Problem to solve: Copy the items starting at the line containing "Open the embed code icon" and ending at the line containing "(x=177, y=424)", with "scrollbar" renamed to "scroll bar" and everything else unchanged.

Supplied records:

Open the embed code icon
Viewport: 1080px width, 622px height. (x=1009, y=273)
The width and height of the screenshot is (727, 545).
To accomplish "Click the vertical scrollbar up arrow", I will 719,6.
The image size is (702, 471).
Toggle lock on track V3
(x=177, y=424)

==

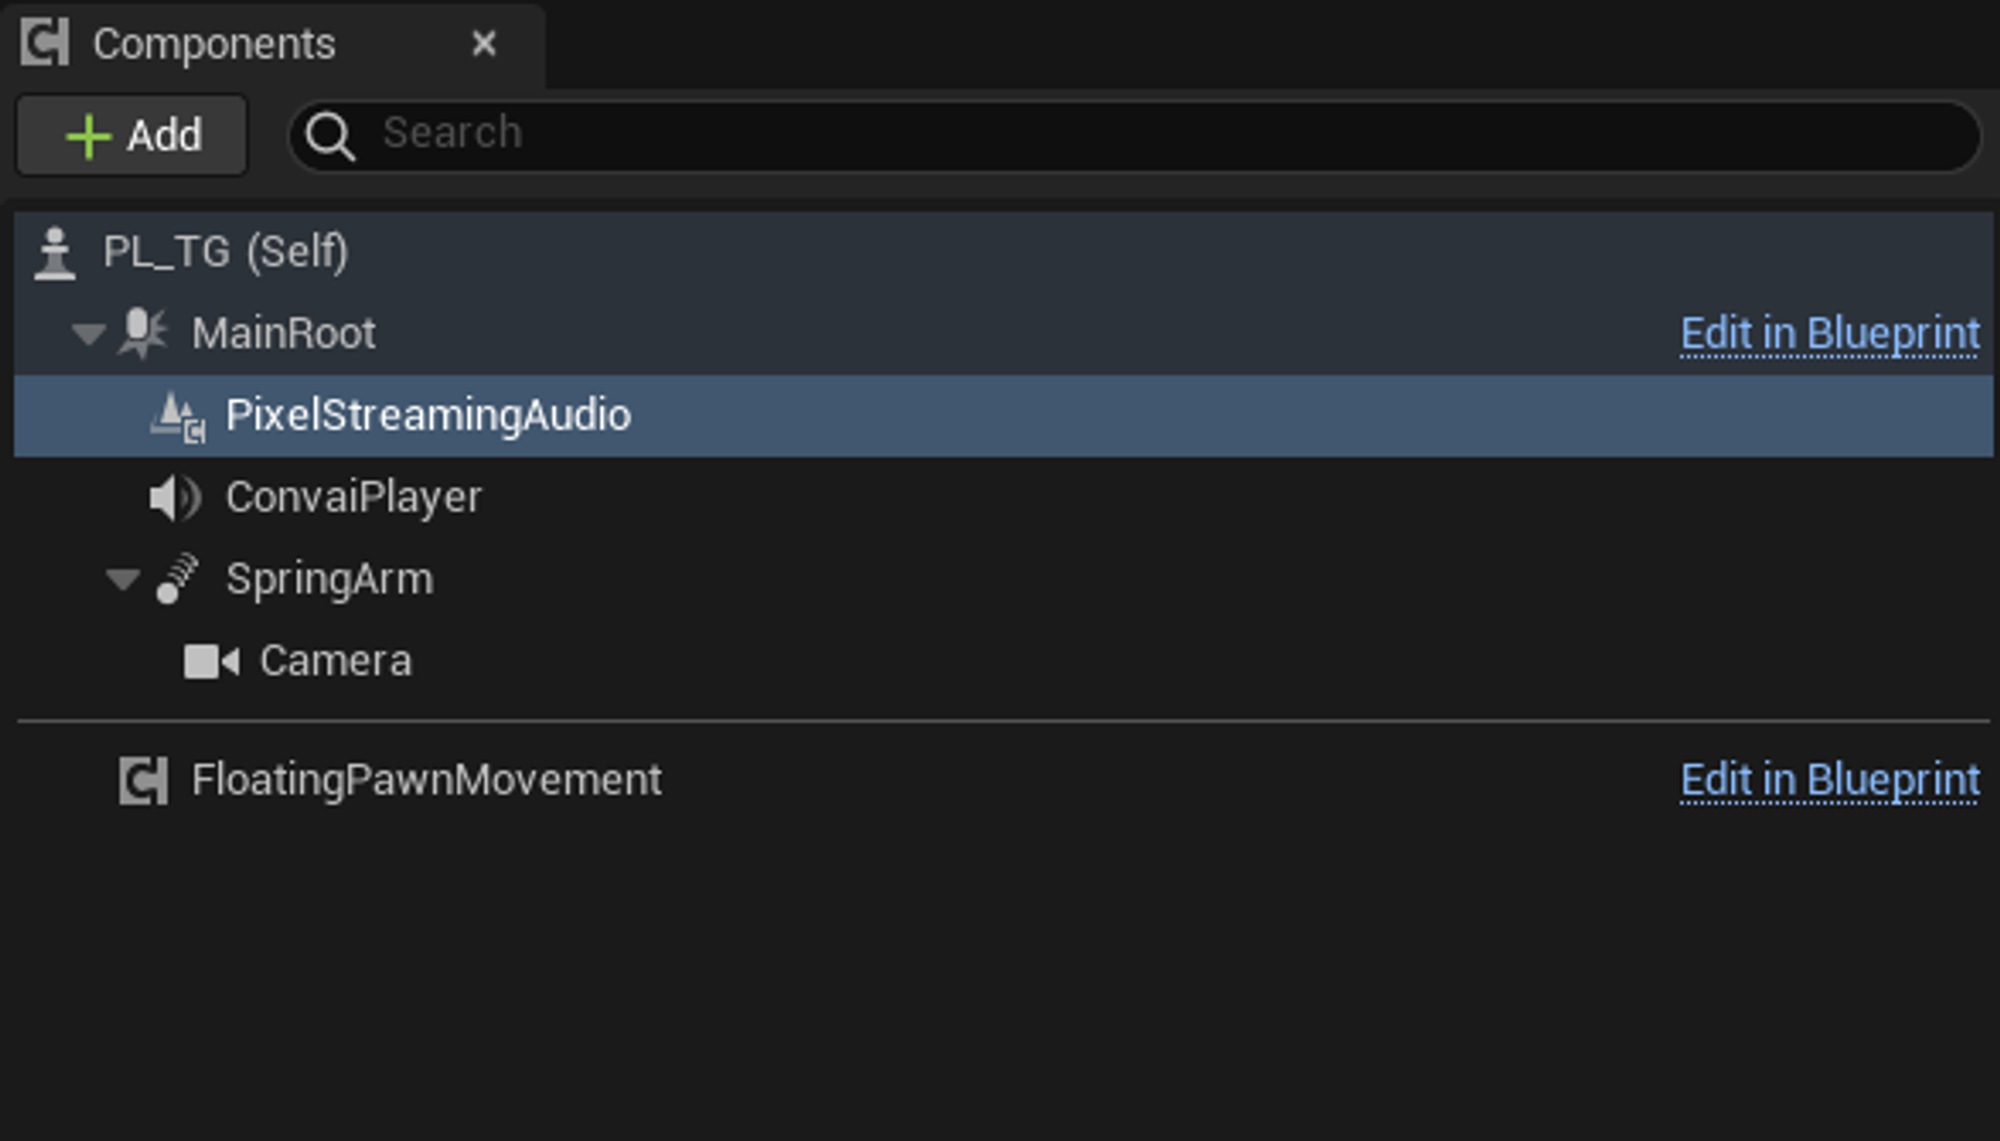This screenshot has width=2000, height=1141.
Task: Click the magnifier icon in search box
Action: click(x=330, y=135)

Task solution:
Open the embed code icon
Viewport: 1080px width, 622px height. (x=1009, y=273)
The width and height of the screenshot is (727, 545).
To accomplish "Click the vertical scroll bar up arrow", I will 719,6.
The image size is (702, 471).
Toggle lock on track V3
(x=177, y=424)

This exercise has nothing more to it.